The Royal Palace, Bucharest (Calea Victoriei Avenue), old postcard, late 19th century, chromolithography - Diana Mandache's Weblog Royal History
I endeavour in the “Weekly Pictures” post series to bring to light worthy of note, often less known images from the royal past and present and thus further enhance the understanding of royal history and what it represents for us.
Weekly picture: Diana Mandache’s weblog Royal History.
All rights reserved www.royalromania.wordpress.com
******************************************************************************************************************************************************************
The above image is not for copying or duplication over the internet i.e. forums, blogs etc.
25 Monday May 2009
Posted in Romanian Royal Family
Tags
Bran castle, Castelul Bran, Crown Princess Margarita of Romania, Familia regala, inima Reginei Maria, istoria regalitatii, King Michael of Romania, Monarhia, Noblesse et Royautés, Princess Ileana of Romania, Queen Anne, Queen Marie of Romania, Regina Maria, Reine Marie de Roumanie, Romanian Royal Family
Queen Marie of Romania. Regina Maria on Facebook
According to Queen Marie’s last wish, her heart was to be buried separately, as in the medieval customs of which she was very found as a personality formed during Victorian times. The heart was first interred in the chapel of her Black Sea palace in Balcic in 1938. After that area has been ceded to Bulgaria, the heart was re-interred by her daughter Princess Ileana in 1940 in the chapel in the rock, near Bran castle, another property of Marie much loved by her, located in the Transylvanian Alps. The communist regime at the end of the 1950s once again removed the heart from Bran and put it in storage at the National History Museum in Bucharest, where it suffered numerous indignities at the hands of an insensitive personnel employed by the communist authorities. The successive post-communist governments continued to keep the heart in storage for the last two decades.
With the return of the Bran Castle to Princess Ileana successors (the inheritors of the property), the authorities decided to lend the heart until 2013 as a heritage piece to the newly created museum located in the medieval Custom House of Bran, just accross the road from the former chapel in the rock that still has the marble sarcophagus that once contained Marie’s heart. This new museum hosts the royal heritage objects until recently exhibited by the Bran Castle. The building of Bran castle’s old Custom House is scheduled to be returned in 2013 to Princess Ileana’s descendants. Until that date Marie’s heart is going to be one of the exhibits in the ad hoc museum. The authorities plan to move Queen Marie’s heart to this temporarily resting place at the end of this week, on 31 May 2009. Princess’ Ileana children will also reopen Bran Castle for the public on 1 June 2009.

This is the latest drama in the long saga of Marie’s hearth tormented fate induced by the political conjunctures in the Balkans and Romania ever since she died.

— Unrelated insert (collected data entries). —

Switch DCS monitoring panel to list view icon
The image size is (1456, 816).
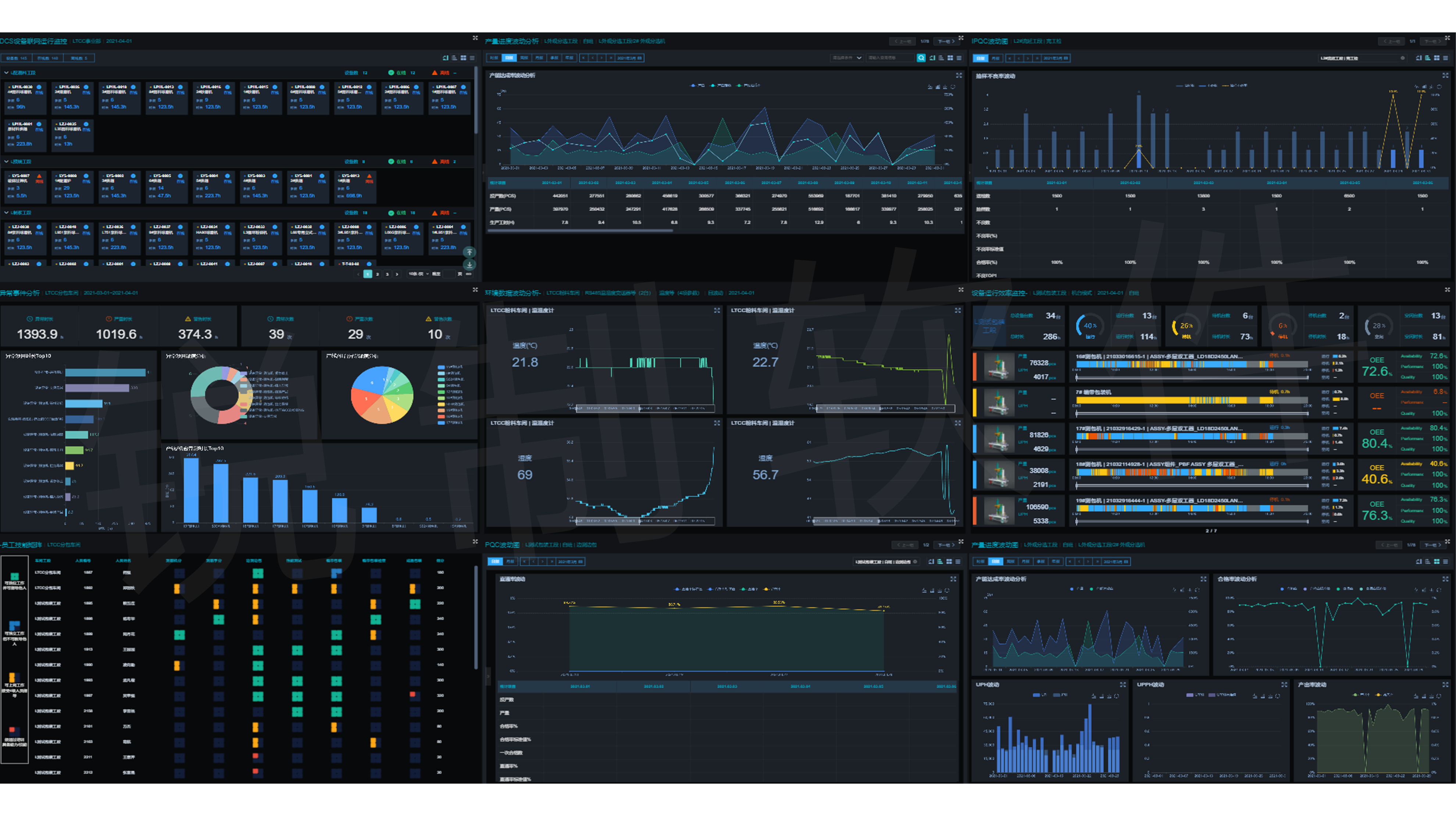tap(472, 58)
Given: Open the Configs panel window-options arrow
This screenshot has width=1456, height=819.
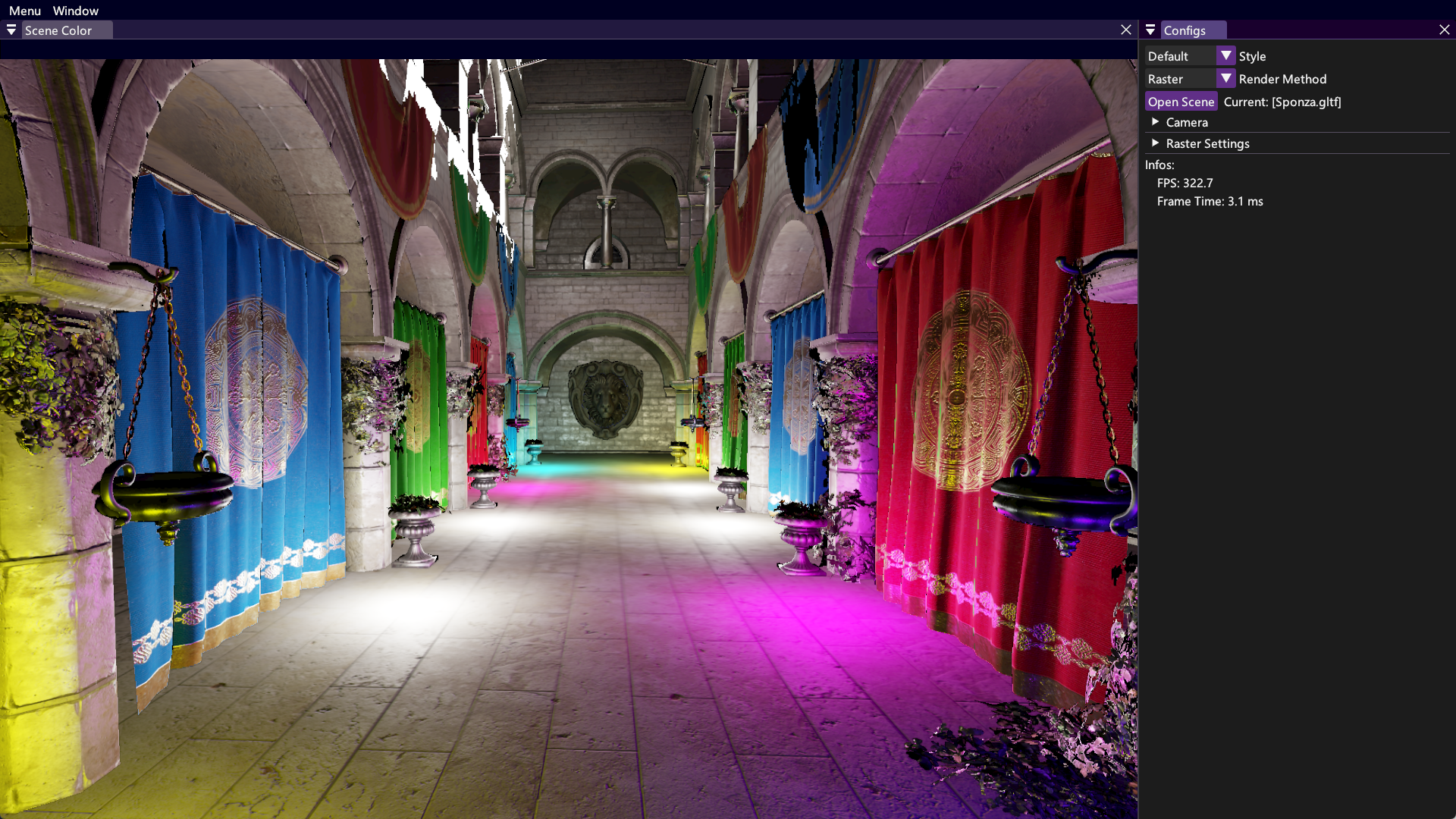Looking at the screenshot, I should (1150, 30).
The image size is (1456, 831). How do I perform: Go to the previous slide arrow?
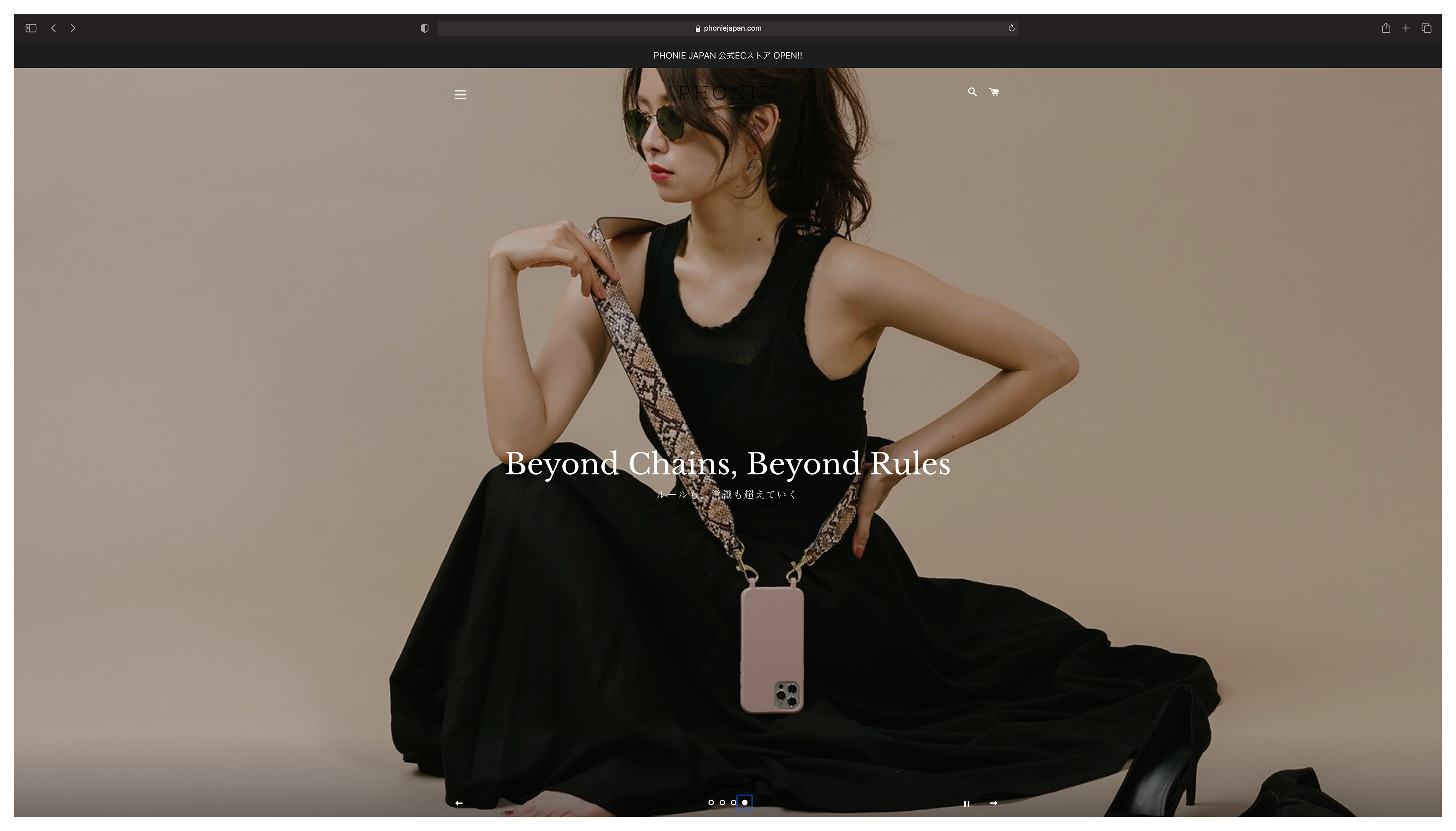pyautogui.click(x=458, y=803)
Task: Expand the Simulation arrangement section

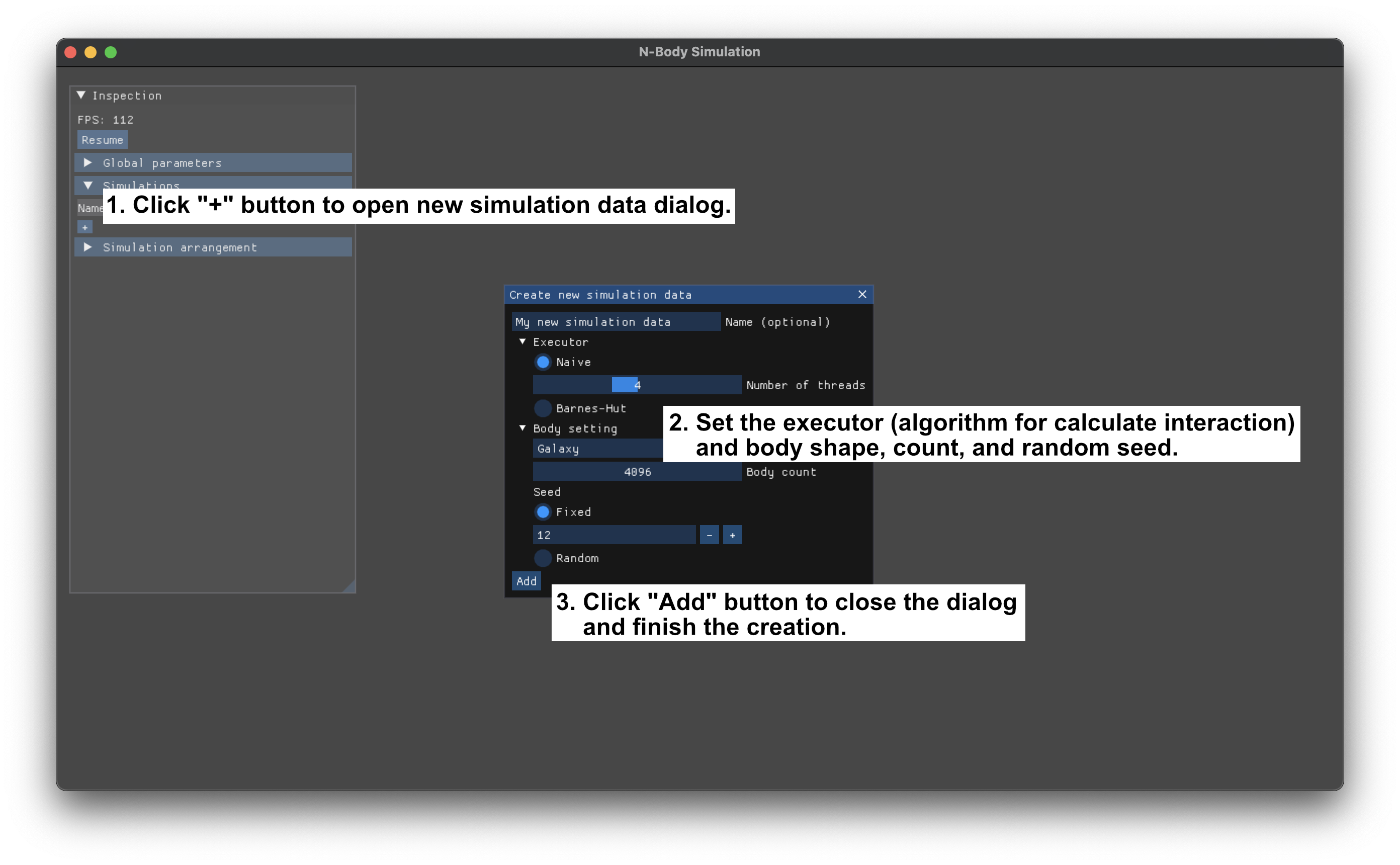Action: 88,247
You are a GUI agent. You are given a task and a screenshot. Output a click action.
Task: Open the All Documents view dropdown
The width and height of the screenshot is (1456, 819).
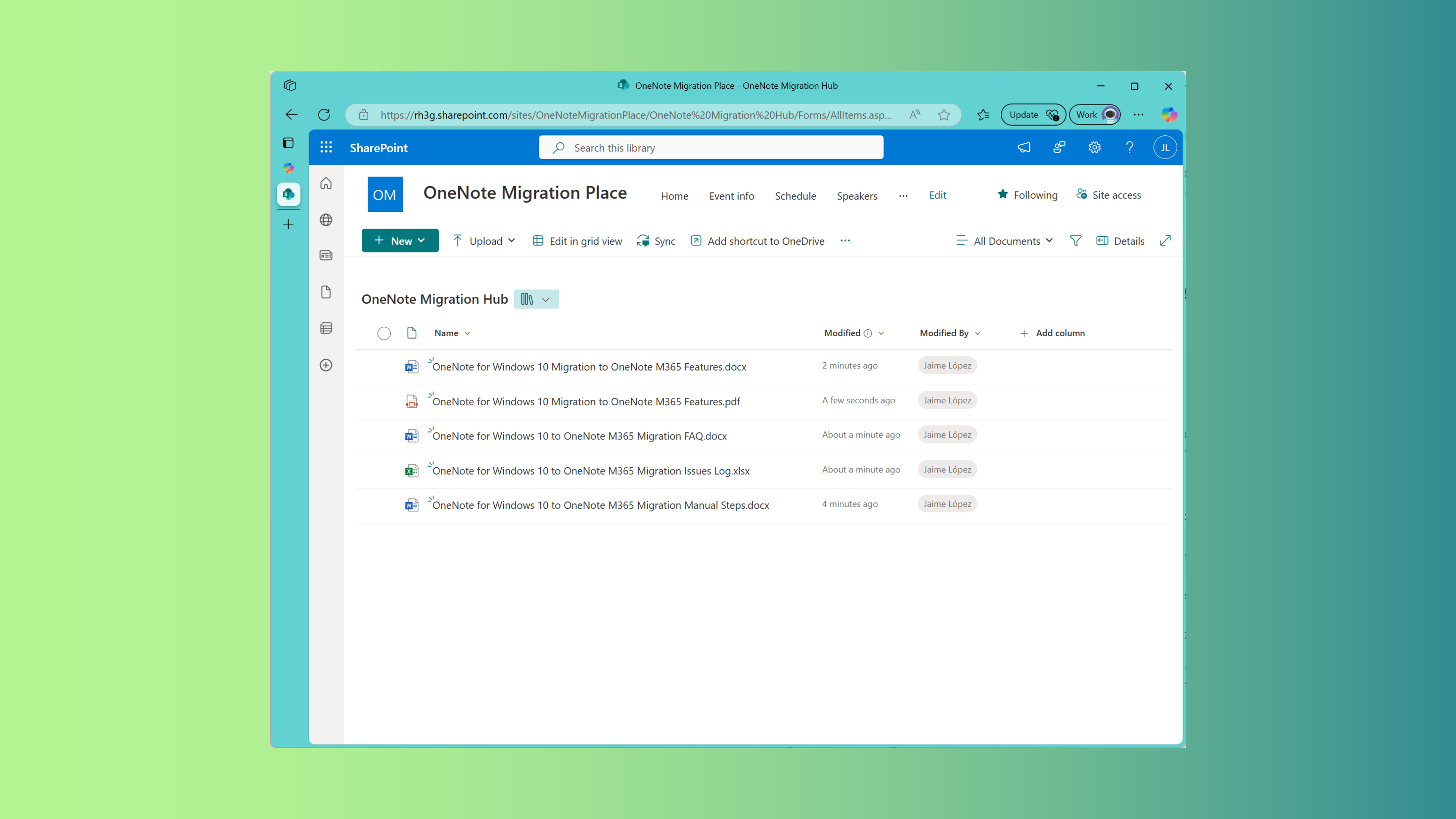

In September 1940, Balcic a small town on the Black Sea shore, the place where Marie desired to have her heart buried inside the chapel “Stella Maris” on her estate, was incorporated by Bulgaria after Romania yielded to pressures from fascist Germany and Italy that ganged up with the Soviet Union to cede territories in order to satisfy their geopolitcal interests. Marie’s heart rested in Balcic for just two years from 1938 to 1940. At Ileana’s request the heart was reburied in Bran, nearby Prince Mircea’s grave. A small chapel in the rock, opposite the castle, was erected for Queen Marie’s heart.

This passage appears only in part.